§ **Records to process**
## Start

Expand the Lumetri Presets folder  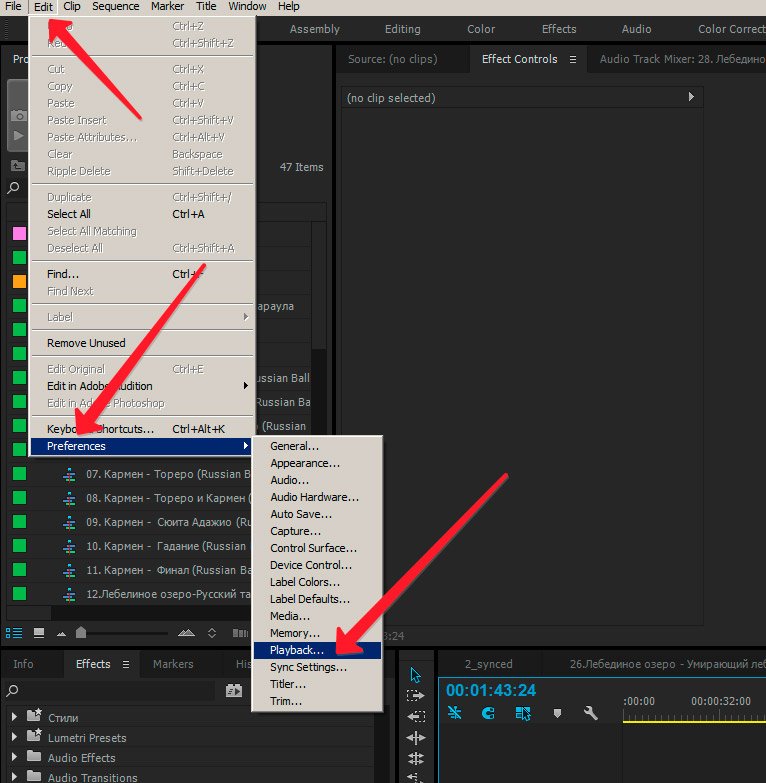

## End
## Start

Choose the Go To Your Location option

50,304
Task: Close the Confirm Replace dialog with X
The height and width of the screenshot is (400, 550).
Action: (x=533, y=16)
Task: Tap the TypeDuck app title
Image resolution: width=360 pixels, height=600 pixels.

## End

§ **Task to carry out**
Rewrite the listing lines from the one containing "Task: Tap the TypeDuck app title" through the one containing "Image resolution: width=360", inclusive, as a numbered list, omitting blank lines.

§ **Answer**
1. Task: Tap the TypeDuck app title
2. Image resolution: width=360 pixels, height=600 pixels.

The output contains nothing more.